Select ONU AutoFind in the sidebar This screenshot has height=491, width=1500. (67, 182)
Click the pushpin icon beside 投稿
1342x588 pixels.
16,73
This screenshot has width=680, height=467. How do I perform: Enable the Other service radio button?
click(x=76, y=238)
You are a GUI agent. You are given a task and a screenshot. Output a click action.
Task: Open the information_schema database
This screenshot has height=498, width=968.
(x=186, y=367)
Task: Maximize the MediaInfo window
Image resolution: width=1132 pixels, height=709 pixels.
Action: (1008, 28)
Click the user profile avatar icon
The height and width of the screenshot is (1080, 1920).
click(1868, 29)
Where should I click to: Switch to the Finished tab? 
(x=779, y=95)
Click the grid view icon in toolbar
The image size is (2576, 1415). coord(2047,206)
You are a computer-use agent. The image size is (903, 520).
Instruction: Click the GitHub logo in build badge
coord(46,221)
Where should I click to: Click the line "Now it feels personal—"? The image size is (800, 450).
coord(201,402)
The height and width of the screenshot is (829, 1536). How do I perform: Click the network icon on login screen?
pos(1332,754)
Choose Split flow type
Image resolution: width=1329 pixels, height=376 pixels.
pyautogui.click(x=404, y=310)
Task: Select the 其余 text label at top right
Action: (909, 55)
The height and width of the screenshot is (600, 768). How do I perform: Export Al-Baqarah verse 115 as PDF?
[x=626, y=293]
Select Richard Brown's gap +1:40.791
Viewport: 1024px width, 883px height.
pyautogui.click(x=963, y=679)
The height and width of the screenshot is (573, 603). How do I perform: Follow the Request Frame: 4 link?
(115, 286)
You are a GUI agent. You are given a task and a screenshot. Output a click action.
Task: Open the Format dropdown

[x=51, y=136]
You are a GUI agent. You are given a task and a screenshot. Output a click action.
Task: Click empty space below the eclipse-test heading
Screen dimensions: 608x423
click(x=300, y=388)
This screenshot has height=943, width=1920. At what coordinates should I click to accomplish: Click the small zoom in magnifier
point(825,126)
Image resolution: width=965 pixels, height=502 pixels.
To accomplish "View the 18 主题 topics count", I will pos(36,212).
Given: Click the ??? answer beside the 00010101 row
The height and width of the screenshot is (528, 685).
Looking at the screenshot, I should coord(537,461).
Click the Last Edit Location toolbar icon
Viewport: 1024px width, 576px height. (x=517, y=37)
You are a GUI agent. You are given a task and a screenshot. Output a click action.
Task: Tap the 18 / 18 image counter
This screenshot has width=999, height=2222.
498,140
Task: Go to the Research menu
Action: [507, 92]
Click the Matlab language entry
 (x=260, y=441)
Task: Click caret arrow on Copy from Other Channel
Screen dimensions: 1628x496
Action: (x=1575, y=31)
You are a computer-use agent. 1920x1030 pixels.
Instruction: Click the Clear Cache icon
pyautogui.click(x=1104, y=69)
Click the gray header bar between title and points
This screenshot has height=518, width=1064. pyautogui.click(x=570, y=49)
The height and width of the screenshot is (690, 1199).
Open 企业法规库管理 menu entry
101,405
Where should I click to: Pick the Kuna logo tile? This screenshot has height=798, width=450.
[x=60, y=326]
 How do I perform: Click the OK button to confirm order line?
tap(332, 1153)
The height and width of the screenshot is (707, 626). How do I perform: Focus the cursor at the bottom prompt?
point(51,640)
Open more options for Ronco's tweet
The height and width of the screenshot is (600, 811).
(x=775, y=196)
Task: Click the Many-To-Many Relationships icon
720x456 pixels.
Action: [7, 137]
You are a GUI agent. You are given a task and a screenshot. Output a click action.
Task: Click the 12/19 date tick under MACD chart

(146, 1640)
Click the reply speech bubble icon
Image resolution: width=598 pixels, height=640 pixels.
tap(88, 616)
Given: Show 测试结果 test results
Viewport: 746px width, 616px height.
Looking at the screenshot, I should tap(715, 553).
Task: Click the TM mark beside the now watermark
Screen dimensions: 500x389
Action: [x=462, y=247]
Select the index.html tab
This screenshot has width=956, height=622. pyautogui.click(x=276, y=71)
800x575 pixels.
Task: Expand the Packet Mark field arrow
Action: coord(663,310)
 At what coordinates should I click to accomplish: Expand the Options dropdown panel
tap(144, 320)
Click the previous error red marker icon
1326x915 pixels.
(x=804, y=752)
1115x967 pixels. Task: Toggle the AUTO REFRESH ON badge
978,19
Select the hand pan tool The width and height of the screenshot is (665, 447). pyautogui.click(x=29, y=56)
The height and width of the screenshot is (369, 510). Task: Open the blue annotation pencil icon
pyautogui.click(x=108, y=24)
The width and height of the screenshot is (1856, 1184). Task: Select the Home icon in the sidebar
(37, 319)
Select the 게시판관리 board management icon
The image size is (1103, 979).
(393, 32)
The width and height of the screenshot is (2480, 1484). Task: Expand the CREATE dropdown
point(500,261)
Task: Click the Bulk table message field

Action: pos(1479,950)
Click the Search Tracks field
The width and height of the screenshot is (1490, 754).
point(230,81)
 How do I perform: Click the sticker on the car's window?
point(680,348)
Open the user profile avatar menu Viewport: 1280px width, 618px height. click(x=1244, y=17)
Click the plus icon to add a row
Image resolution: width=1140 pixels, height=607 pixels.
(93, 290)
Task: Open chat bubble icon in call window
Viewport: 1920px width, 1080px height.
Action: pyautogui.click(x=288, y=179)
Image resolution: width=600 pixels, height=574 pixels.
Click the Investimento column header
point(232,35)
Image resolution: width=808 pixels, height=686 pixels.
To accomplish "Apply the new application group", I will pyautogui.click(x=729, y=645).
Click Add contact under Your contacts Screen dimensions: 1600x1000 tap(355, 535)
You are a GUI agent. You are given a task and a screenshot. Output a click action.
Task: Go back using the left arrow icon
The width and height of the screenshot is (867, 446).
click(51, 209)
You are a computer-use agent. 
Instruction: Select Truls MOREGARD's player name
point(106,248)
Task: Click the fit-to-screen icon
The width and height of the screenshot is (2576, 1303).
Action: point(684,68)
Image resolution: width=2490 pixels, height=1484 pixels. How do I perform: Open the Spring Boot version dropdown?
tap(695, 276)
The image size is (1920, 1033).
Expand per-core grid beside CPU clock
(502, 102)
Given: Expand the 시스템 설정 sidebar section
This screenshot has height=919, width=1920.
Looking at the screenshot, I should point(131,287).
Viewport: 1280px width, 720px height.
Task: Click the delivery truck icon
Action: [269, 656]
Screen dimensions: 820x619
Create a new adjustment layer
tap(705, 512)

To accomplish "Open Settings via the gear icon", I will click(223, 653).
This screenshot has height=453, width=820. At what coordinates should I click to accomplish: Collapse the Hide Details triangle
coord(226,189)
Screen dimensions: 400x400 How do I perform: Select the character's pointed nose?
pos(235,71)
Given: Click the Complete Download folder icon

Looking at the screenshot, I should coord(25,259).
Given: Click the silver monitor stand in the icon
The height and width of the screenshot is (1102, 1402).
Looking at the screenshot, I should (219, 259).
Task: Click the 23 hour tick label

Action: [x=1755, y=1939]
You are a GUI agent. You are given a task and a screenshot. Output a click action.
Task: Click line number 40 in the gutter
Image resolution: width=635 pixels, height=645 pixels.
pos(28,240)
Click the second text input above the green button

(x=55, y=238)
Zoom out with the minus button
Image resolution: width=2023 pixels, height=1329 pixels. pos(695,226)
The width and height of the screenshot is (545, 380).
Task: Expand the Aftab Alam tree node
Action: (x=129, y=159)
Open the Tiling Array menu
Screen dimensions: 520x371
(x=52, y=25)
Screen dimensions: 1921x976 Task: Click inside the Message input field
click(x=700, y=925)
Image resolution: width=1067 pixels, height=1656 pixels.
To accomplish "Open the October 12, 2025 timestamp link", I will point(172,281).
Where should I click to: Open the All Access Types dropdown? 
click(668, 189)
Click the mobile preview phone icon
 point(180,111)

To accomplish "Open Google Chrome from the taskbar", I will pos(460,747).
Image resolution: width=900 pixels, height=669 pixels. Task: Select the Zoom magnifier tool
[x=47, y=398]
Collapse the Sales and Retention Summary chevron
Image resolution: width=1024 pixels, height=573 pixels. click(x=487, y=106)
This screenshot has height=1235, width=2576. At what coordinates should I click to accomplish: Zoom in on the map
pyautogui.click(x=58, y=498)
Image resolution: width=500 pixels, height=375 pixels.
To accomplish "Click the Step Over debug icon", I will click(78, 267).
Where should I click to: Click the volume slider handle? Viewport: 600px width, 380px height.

□ □ □ □ □ □ □

> **THE REQUEST**
Format the rows as a Markdown table with the columns Row and Line, starting at the line that contains "Task: Click the Many-To-Many" and ending at the line that contains "point(500,261)". Leave out blank lines.

> **RESULT FOR THIS TASK**
| Row | Line |
|---|---|
| 1 | Task: Click the Many-To-Many Relationships icon |
| 2 | 720x456 pixels. |
| 3 | Action: [7, 137] |
| 4 | You are a GUI agent. You are given a task and a screenshot. Output a click action. |
| 5 | Task: Click the 12/19 date tick under MACD chart |
| 6 | (146, 1640) |
| 7 | Click the reply speech bubble icon |
| 8 | Image resolution: width=598 pixels, height=640 pixels. |
| 9 | tap(88, 616) |
| 10 | Given: Show 测试结果 test results |
| 11 | Viewport: 746px width, 616px height. |
| 12 | Looking at the screenshot, I should tap(715, 553). |
| 13 | Task: Click the TM mark beside the now watermark |
| 14 | Screen dimensions: 500x389 |
| 15 | Action: [x=462, y=247] |
| 16 | Select the index.html tab |
| 17 | This screenshot has width=956, height=622. pyautogui.click(x=276, y=71) |
| 18 | 800x575 pixels. |
| 19 | Task: Expand the Packet Mark field arrow |
| 20 | Action: coord(663,310) |
| 21 |  At what coordinates should I click to accomplish: Expand the Options dropdown panel |
| 22 | tap(144, 320) |
| 23 | Click the previous error red marker icon |
| 24 | 1326x915 pixels. |
| 25 | (x=804, y=752) |
| 26 | 1115x967 pixels. Task: Toggle the AUTO REFRESH ON badge |
| 27 | 978,19 |
| 28 | Select the hand pan tool The width and height of the screenshot is (665, 447). pyautogui.click(x=29, y=56) |
| 29 | The height and width of the screenshot is (369, 510). Task: Open the blue annotation pencil icon |
| 30 | pyautogui.click(x=108, y=24) |
| 31 | The width and height of the screenshot is (1856, 1184). Task: Select the Home icon in the sidebar |
| 32 | (37, 319) |
| 33 | Select the 게시판관리 board management icon |
| 34 | The image size is (1103, 979). |
| 35 | (393, 32) |
| 36 | The width and height of the screenshot is (2480, 1484). Task: Expand the CREATE dropdown |
| 37 | point(500,261) |